The report was sympathetic towards Weaver’s actions, citing the “unusual and difficult circumstances” she faced, but described her actions as being “without any formal footing in terms of appropriate process and procedure”. I couldn’t help but feel as if I’d just watched my favourite team lose. Really, did it matter who had the procedural authority when Weaver had the moral authority? As funny as it was, the atmosphere on that Zoom meeting was poisonous. Her triumph was about more than just the rules.

But I imagine that this attitude is probably what got that meeting into such a pickle in the first place and it is definitely not very #What-Would-Jackie-Weaver-Do? of me. Weaver herself was much more proper about it all, telling the BBC that she welcomed the findings, “but am deeply saddened that it took so long and cost so much to get there”. Classy. Because that is what Jackie Weaver would do.

Adjoa Andoh: Bridgerton star could read anything to me

Bridgerton has returned to Netflix for a second series, which has been criticised for its lack of raunch, although this has done nothing to stem the tide of Bridgerton fever. My inbox has never had so many “get the Bridgerton look/house/attitude!” emails (though I notice none for “get the Bridgerton early 19th-century life expectancy!”).

This season features more of Lady Danbury, which means more Adjoa Andoh, the woman who plays her. I’m going off on a tangent here, but one lasting legacy of the lockdown months was that I got into audiobooks for the first time since I was a child. I found them very comforting, and still do. I hadn’t given their narrators much thought before, but it turns out that it’s an immense skill and a good narrator can elevate a story, just as a bad one can ruin it.

Andoh is pretty much the best there is.
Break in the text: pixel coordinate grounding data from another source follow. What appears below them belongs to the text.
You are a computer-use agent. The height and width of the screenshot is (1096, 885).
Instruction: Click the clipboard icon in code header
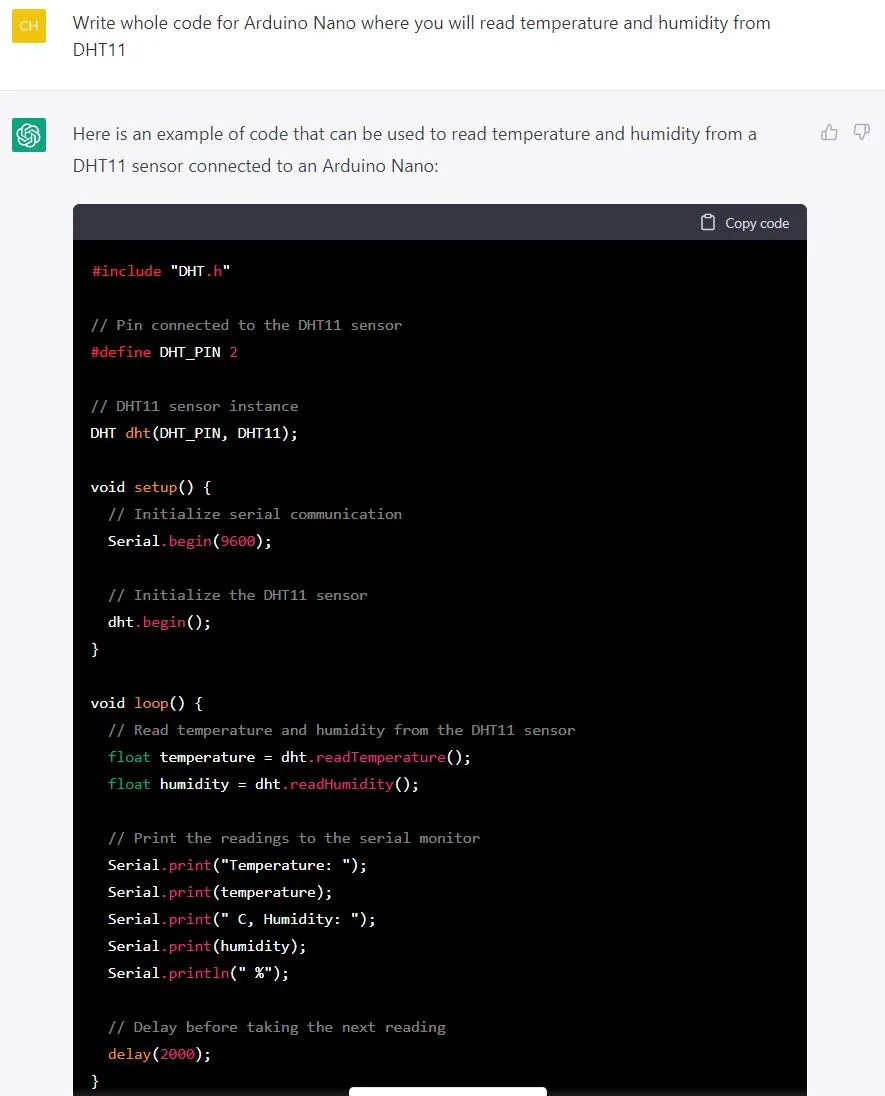[707, 222]
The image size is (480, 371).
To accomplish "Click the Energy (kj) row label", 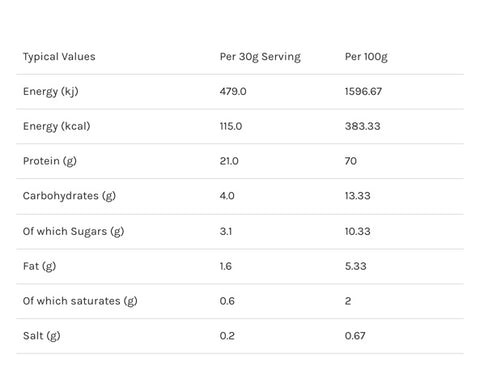I will (x=51, y=92).
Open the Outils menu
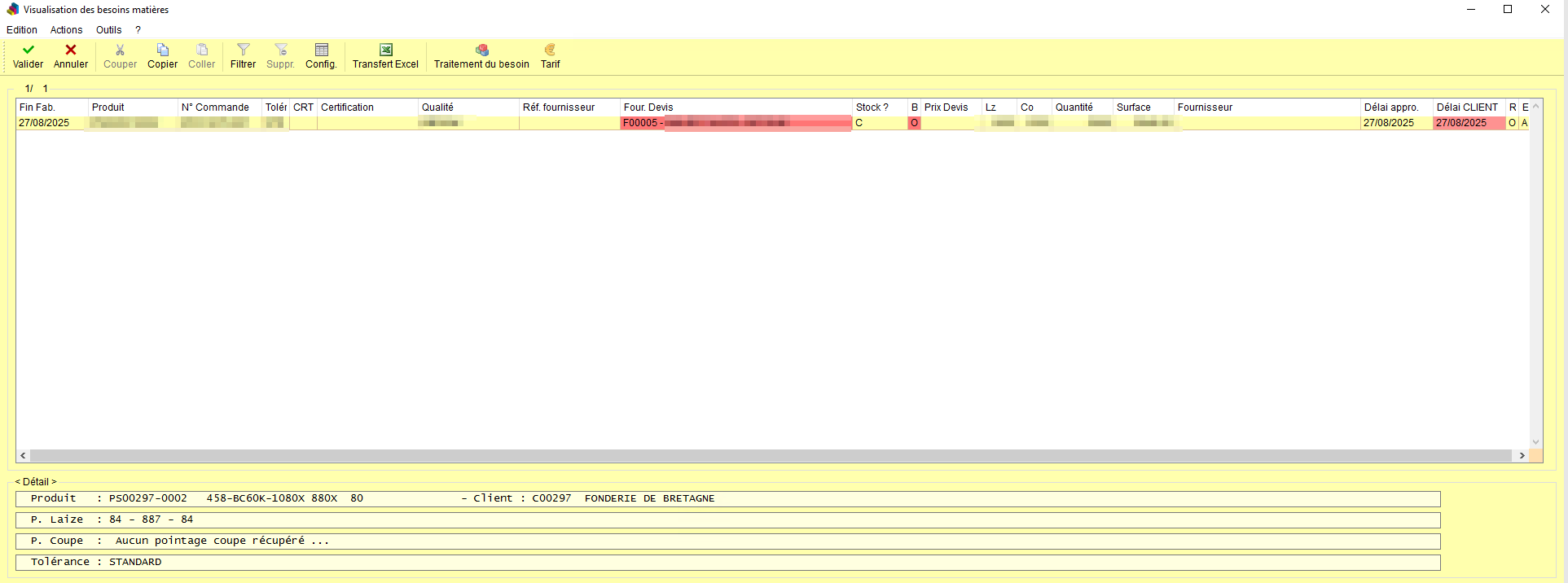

She does the voices without “doing the voices” and at this stage, her name attached to the reading of any story would sell it to me. She has read Americanah and Pride and Prejudice, but best of all, she read Lauren Groff’s magnificent Matrix and she brought it to life beautifully.

Slash: I love rock’n’roll but where are the women?

The opening lick (just what is it about describing elements of rock music that brings on an instant Alan Partridge voice?) to Guns N’ Roses’ Sweet Child O’ Mine has been named the best guitar riff of all time, in a poll of 1,500 people, carried out by software company Muse Group.

The 1988 hit, built around that enduring melody by guitarist Slash, the soundtrack to many a wedding and school disco, beat Eye of the Tiger, Another One Bites the Dust and, oddly, Sex on Fire by Kings of Leon, which isn’t even Kings of Leon’s best riff; that is surely Molly’s Chamber and I’m as surprised as anyone that I have a strong opinion on Kings of Leon’s guitar legacy.

It may come as no surprise that there are few women in the top 20, though it did find space for a bass line (Fleetwood Mac’s The Chain). Joan Jett gets a look-in for I Love Rock’n’Roll and the White Stripes and Fleetwood Mac had female members, which counts, but this list reads as if it’s from the era of those guitar magazines that featured a bikini-wearing woman on the cover, holding a guitar as if she were helplessly sexually attracted to it. It is the sort of list that Nirvana (number seven, Smells Like Teen Spirit), a band with famous disdain for rock’n’roll machismo, would have hated.

It’s not that there is a vast trove of female guitarists in the long history of rock music who have been unfairly passed over. It was a male old world. But I do hope that in 20 years’ time, a list like this might have more women than Joan Jett on it.